4- avec ce document de live birth certificate, il n'a aucun problème à avoir son passeport (qui dépend du State Department). Ce qui est bon pour le State Department ne serait pas bon pour autre chose... ? Il y a quelque chose qui m'échappe....

5- celui à faire tout un pataquès de cette histoire est Trump. Dont les motivations sont assez floues pour l'instant.


Bref, je pense que la discussion sur cette controverse est assez stérile. Et qu'il y a d'autres sujets sur lesquels se concentrer.

Écrit par : AdA | 18 avril 2011

"Reconnaissez, Montabert, qu'un nègre président des Etats-Unis, c'est vous que ça fait partir en vrille..."

On a bien eu un autrichien chancelier du Reich...

Écrit par : Nicolas | 18 avril 2011

"sa mère était à Hawaï, peut être personne ne se souvient de lui "
Faux, une personnalité importante (le gouverneur ?) a témoigné de la naissance de Obama là-bas. En ajoutant qu'il était un ami de la famille.
OK, Montabert, laissons Paul dans l'ignorance...

Écrit par : Géo | 18 avril 2011

@AdA: j'apprécie votre point de vue et la façon dont vous le présentez. Mais je ne comprends pas le lien entre une invalidation de l'élection d'Obama et une orgie de racisme, ni en quoi étouffer l'affaire préviendrait ladite orgie si elle devait avoir lieu, ni enfin, en quoi la crainte d'une réaction de la population dans un sens ou un autre devrait empêcher des questions essentielles d'être posées.

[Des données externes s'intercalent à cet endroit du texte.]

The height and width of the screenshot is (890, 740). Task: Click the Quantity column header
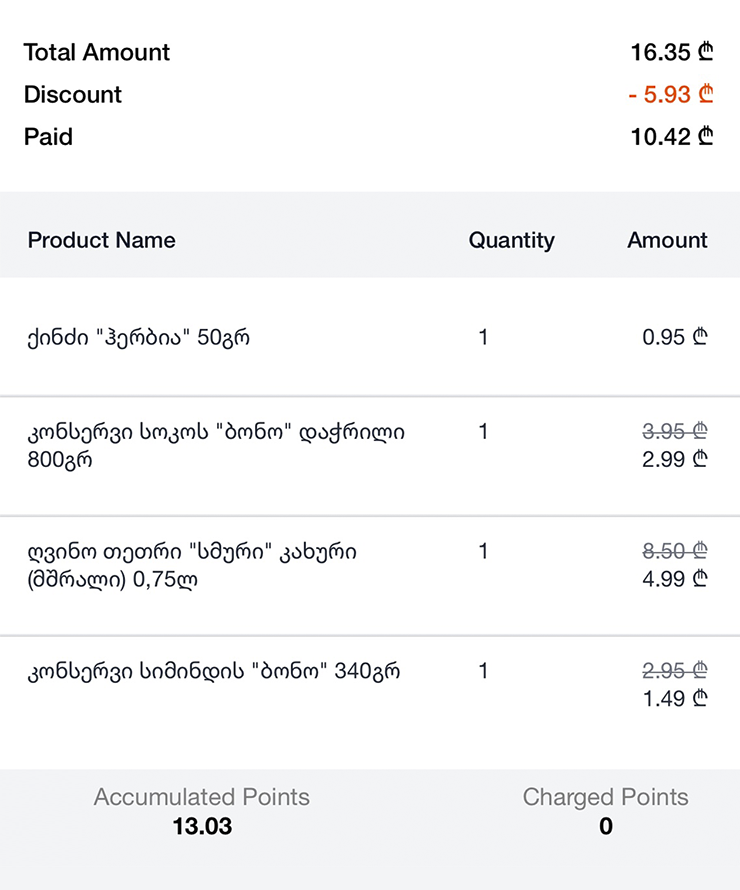(x=511, y=240)
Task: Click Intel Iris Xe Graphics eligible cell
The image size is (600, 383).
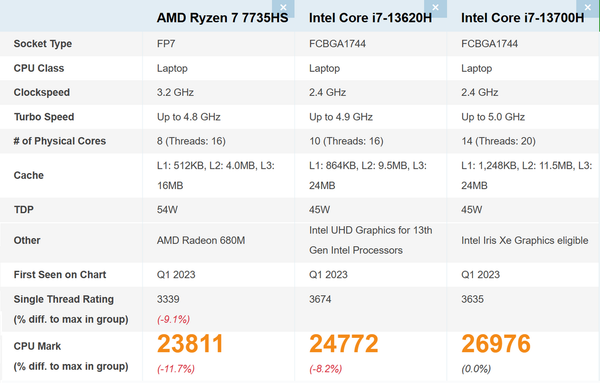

Le père d'Obama était Kenyan. Quelles que soient ses raisons, il a laissé tomber sa compagne âgée de 17 ans alors qu'elle était enceinte de lui. Sa mère a laissé Obama en garde à ses grands-parents à Hawaï, nous le savons, mais nous n'avons aucune preuve de son lieu de naissance. Il y a apparemment eu des faire-parts de naissance édités par les grands-parents d'Obama dans deux quotidiens locaux; cela n'a rien d'inhabituel (surtout si les grands-parents avaient prévu d'assumer la garde du bébé) et ne dit rien sur le lieu de naissance exact du jeune Barack. Que des amis de la famille se souviennent de lui dès ses 1 an, c'est de toutes façons trop tard.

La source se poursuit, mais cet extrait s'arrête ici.